— begin Source data —

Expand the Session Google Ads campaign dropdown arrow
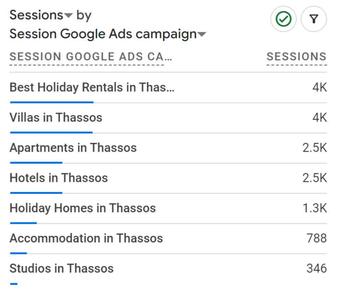343x308 pixels. click(x=202, y=34)
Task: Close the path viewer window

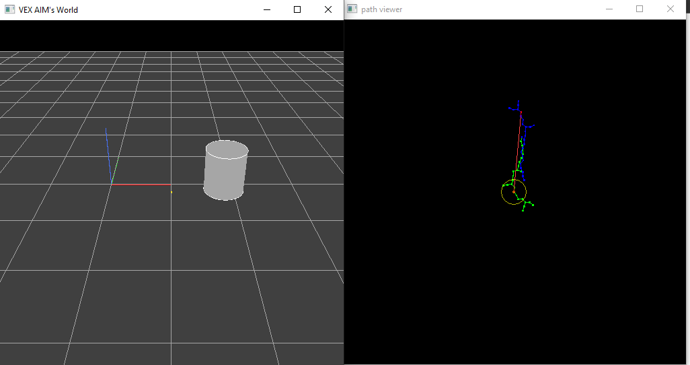Action: point(670,9)
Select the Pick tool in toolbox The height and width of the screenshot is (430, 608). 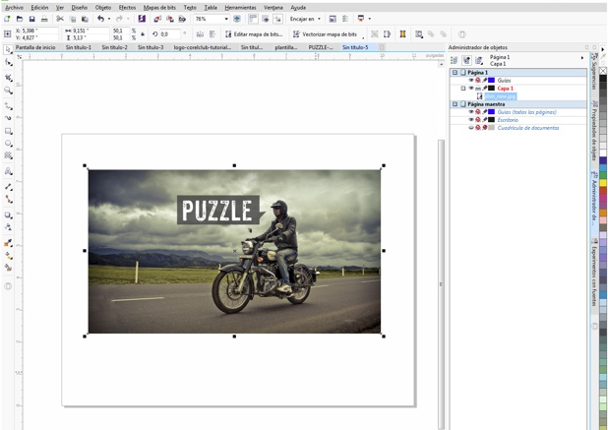[x=8, y=48]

— end Source data —

Stated problem
Please report, copied in full, every line of the material above that contains the word "Session". Case counts.

Answer for this exercise
Expand the Session Google Ads campaign dropdown arrow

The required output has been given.